### Source passage
--

The technical details of the forthcoming IEEE standard will impact many network managers.
Christopher T. DiMinico/Cable Design Technologies Corp.
The exploding demand for Internet access to Web-based applications, as well as integrated multimedia voice/data/video applications, has fueled the need for higher-bandwidth networks. Rapid advances in microelectronics and optical networking technologies are enabling such increased bandwidth capacity.
Meanwhile, the Gigabit Ethernet network standards, promulgated by the Institute of Electrical and Electronics Engineers (IEEE-New York City), are evolving at the speed of light. Officially ratified in June 1998, the 1-Gigabit Ethernet standard was developed in approximately 2 1/2 years. And the current project of the IEEE's 802.3ae Task Force-the development of an industry standard for 10-Gigabit Ethernet-received preliminary approval in March 2000 and remains on track for ratification in early 2002.
In contrast to this rapid change, telecommunications cabling infrastructure changes at a significantly slower rate. In fact, a primary intention of cabling standards, such as the TIA/EIA-568 standard series and the ISO/IEC 11801 specifications, is to provide the end user with a useful life in excess of 10 years.
These two apparently conflicting trends create a dilemma for designers of fiber-optic cabling systems: how to keep pace with the rapid development and deployment of the Gigabit Ethernet standards in order to adequately specify a cabling system that can support Gigabit Ethernet applications.
Cabling distance concerns
Structured cabling system end users expect application independence. They want to be able to change and move networking equipment without having to add new cabling. In other words, they want plug-and-play connectivity. Recognizing this need and expectation, the IEEE targeted the distance specifications in TIA/EIA-568A and ISO/IEC 11801to allow end users plug-and-play capability with Gigabit Ethernet devices.
But technical issues relating to the use of laser sources with multimode fiber systems required a scaling of the distances for 1000Base-SX-the 850-nanometer short-wavelength laser-based form of Gigabit Ethernet-from 300 meters to 220 meters. The same technical issues also required the use of a mode-conditioning patch cord for 1000Base-LX-the 1,300-nm long-wavelength laser-based form of Gigabit Ethernet. In short, Gigabit Ethernet users could not simply plug-and-play with TIA/EIA-568A-compliant cabling.
For a fiber-optic cabling system to comply with the TIA/EIA-568A cabling standard, it must employ 62.5/125-micron multimode fiber with a modal bandwidth of 160 MHz-km at a wavelength of 850 nm, and a modal bandwidth of 500 MHz-km at a wavelength of 1,300 nm. (MHz-km is a bandwidth-length product that characterizes how far a transmission system can operate at a specified bit error rate.) Multimode fiber's information-carrying capacity is typically measured in MHz-km. The TIA's specification of 62.5/125-micron fiber in the standard was based on the fiber specified in Fiber Distributed Data Interface (FDDI) systems, enabling fiber backbone distances to 2 km. Also, and importantly, the 62.5/125-micron modal bandwidth is specified with an overfilled launch (OFL) characteristic of light-emitting diodes (LEDs).

--

### Problems
1. Answer from the Gigabit Ethernet article:
(a) In what month and year was the 1-Gigabit Ethernet standard officially ratified?
(b) To what distance was 1000Base-SX scaled down from 300 meters?
(c) At a wavelength of 1,300 nm, what modal bandwidth must 62.5/125-micron multimode fiber have for a system to comply with TIA/EIA-568A?
2. Retype the stretch of the Gigabit Ethernet article from "Christopher T. DiMinico/Cable" through "in early 2002.", keeping every character unchanged.
The records have no connection to the Gigabit Ethernet article.

--

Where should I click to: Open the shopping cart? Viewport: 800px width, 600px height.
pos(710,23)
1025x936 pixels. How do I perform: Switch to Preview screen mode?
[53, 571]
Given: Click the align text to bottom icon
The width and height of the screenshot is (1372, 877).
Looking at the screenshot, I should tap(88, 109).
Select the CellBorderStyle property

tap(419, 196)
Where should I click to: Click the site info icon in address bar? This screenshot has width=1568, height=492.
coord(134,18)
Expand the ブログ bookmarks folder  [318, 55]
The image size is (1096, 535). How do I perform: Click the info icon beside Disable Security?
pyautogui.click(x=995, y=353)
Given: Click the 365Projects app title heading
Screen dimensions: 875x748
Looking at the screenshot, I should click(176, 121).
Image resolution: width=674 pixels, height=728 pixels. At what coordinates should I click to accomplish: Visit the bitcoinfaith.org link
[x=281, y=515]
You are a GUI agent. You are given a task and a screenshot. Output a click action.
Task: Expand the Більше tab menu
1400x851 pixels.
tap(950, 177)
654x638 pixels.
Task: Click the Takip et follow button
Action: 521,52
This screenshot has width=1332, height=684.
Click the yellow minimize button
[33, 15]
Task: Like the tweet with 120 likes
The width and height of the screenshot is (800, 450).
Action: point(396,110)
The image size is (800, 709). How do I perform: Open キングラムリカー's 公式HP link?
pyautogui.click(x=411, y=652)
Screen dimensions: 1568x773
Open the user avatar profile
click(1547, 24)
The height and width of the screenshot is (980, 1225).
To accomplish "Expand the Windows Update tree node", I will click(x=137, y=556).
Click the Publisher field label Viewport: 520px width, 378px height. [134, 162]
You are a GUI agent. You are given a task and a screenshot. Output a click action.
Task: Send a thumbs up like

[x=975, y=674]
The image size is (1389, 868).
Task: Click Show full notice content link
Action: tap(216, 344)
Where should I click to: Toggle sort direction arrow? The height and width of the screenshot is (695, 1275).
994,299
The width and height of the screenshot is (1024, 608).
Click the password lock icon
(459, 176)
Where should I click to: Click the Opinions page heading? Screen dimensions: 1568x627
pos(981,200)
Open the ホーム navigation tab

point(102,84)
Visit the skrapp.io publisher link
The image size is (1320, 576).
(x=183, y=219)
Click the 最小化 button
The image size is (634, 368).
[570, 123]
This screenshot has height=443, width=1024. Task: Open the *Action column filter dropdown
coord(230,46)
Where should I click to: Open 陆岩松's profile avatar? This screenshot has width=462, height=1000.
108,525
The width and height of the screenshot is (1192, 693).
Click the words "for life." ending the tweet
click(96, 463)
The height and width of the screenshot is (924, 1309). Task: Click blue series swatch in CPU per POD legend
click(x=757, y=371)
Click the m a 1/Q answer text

--

### Problem solutions
1.
(a) June 1998
(b) 220 meters
(c) 500 MHz-km

2.
Christopher T. DiMinico/Cable Design Technologies Corp.
The exploding demand for Internet access to Web-based applications, as well as integrated multimedia voice/data/video applications, has fueled the need for higher-bandwidth networks. Rapid advances in microelectronics and optical networking technologies are enabling such increased bandwidth capacity.
Meanwhile, the Gigabit Ethernet network standards, promulgated by the Institute of Electrical and Electronics Engineers (IEEE-New York City), are evolving at the speed of light. Officially ratified in June 1998, the 1-Gigabit Ethernet standard was developed in approximately 2 1/2 years. And the current project of the IEEE's 802.3ae Task Force-the development of an industry standard for 10-Gigabit Ethernet-received preliminary approval in March 2000 and remains on track for ratification in early 2002.